Books I Didn't Complete Enjoying Are Stacking by My Bedside. Is It Possible That's a Benefit?

This is a bit uncomfortable to confess, but I'll say it. A handful of titles sit beside my bed, all incompletely read. On my mobile device, I'm partway through 36 audio novels, which looks minor next to the nearly fifty digital books I've abandoned on my digital device. That fails to include the increasing collection of pre-release versions near my living room table, striving for endorsements, now that I am a established novelist personally.

Starting with Persistent Completion to Intentional Letting Go

At first glance, these stats might seem to corroborate contemporary opinions about modern attention spans. An author commented recently how easy it is to distract a reader's concentration when it is divided by online networks and the 24-hour news. The author stated: “Perhaps as individuals' focus periods change the fiction will have to adjust with them.” Yet as someone who previously would stubbornly finish whatever novel I began, I now view it a human right to set aside a novel that I'm not connecting with.

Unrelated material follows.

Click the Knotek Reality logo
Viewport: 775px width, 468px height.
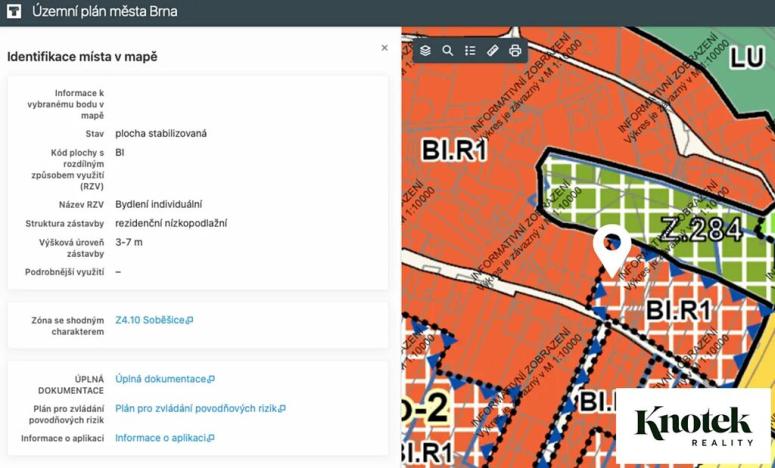693,426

Our Limited Span and the Abundance of Choices

I do not feel that this habit is caused by a short attention span – more accurately it stems from the awareness of time slipping through my fingers. I've often been affected by the monastic maxim: “Hold the end daily before your eyes.” A different reminder that we each have a just limited time on this world was as shocking to me as to everyone. And yet at what different moment in our past have we ever had such instant access to so many mind-blowing creative works, whenever we choose? A glut of riches greets me in every library and behind any screen, and I want to be deliberate about where I channel my energy. Could “abandoning” a novel (term in the publishing industry for Incomplete) be rather than a mark of a limited focus, but a discerning one?

Selecting for Empathy and Insight

Particularly at a era when the industry (consequently, commissioning) is still dominated by a particular group and its quandaries. Although exploring about individuals unlike ourselves can help to build the ability for empathy, we also select stories to think about our own experiences and role in the universe. Before the books on the shelves better represent the experiences, lives and issues of potential readers, it might be very challenging to maintain their focus.

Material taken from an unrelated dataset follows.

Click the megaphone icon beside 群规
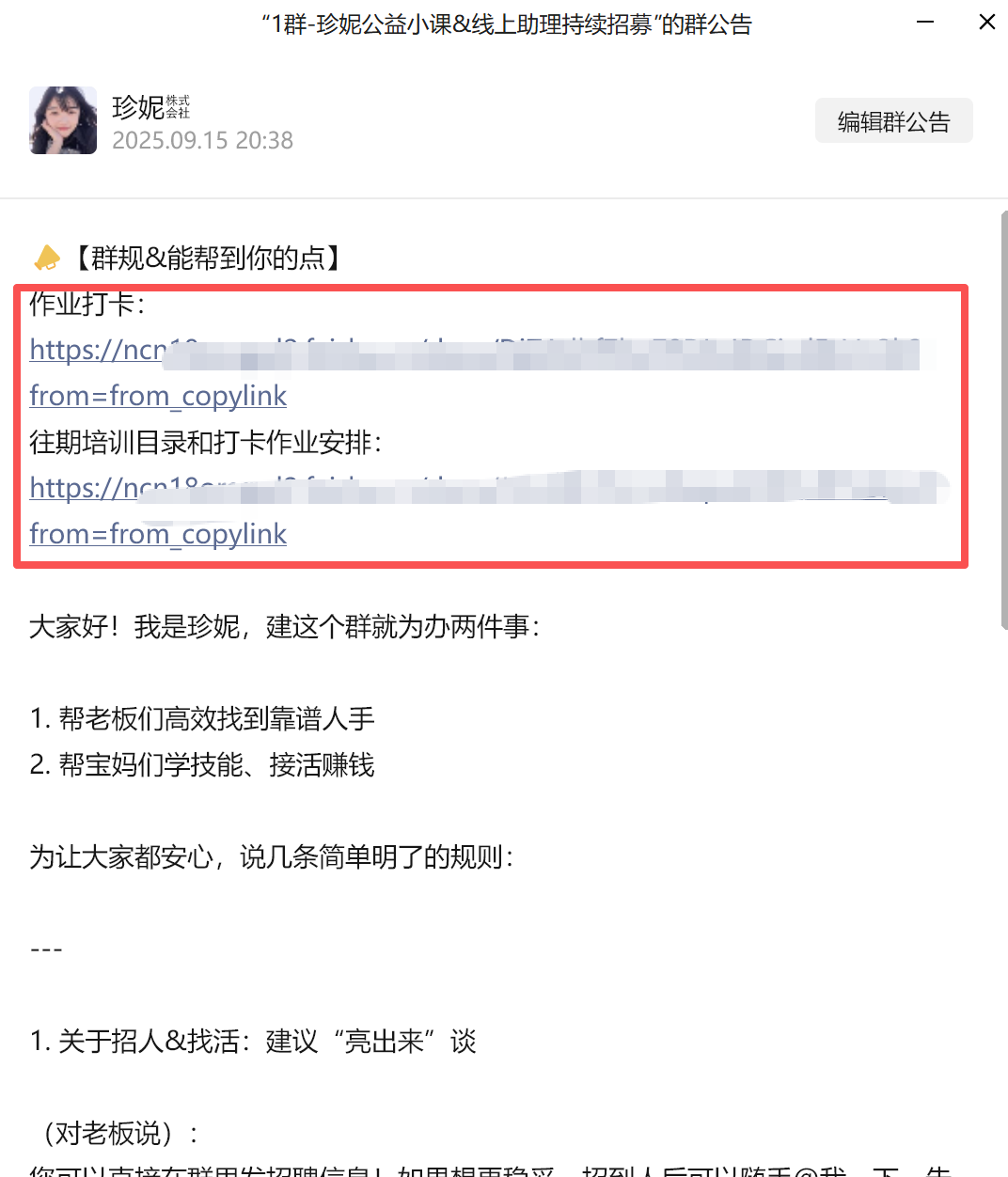This screenshot has width=1008, height=1177. click(47, 258)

Contemporary Authorship and Consumer Attention

Of course, some writers are indeed successfully crafting for the “contemporary interest”: the tweet-length style of some recent novels, the tight sections of others, and the short parts of various recent books are all a excellent example for a more concise approach and method. Additionally there is an abundance of author advice designed for capturing a consumer: hone that opening line, improve that start, increase the stakes (further! more!) and, if creating mystery, put a mystery on the beginning. This suggestions is completely solid – a possible representative, publisher or audience will use only a a handful of limited seconds deciding whether or not to forge ahead. There's little reason in being contrary, like the individual on a class I participated in who, when questioned about the narrative of their novel, declared that “everything makes sense about three-fourths of the through the book”. No author should force their follower through a set of 12 labours in order to be understood.

Creating to Be Accessible and Allowing Time

But I do create to be comprehended, as to the extent as that is possible. On occasion that needs leading the reader's interest, guiding them through the plot beat by succinct beat. Sometimes, I've discovered, insight takes patience – and I must give myself (as well as other writers) the freedom of meandering, of adding depth, of straying, until I find something meaningful. A particular author makes the case for the story finding fresh structures and that, as opposed to the conventional narrative arc, “other forms might help us envision novel approaches to craft our tales dynamic and real, persist in making our books fresh”.

Transformation of the Novel and Contemporary Platforms

From that perspective, the two viewpoints align – the novel may have to evolve to fit the contemporary audience, as it has continually done since it began in the 18th century (as we know it now). It could be, like earlier writers, tomorrow's writers will return to publishing incrementally their works in newspapers. The next those writers may already be releasing their work, part by part, on online sites such as those visited by millions of monthly users. Creative mediums shift with the period and we should let them.

More Than Limited Focus

Yet let us not assert that all changes are completely because of reduced concentration. If that was so, concise narrative anthologies and very short stories would be considered much more {commercial|profitable|marketable

Lisa Hamilton
Lisa Hamilton

A passionate poet and writer with a love for crafting evocative stories and sharing creative insights.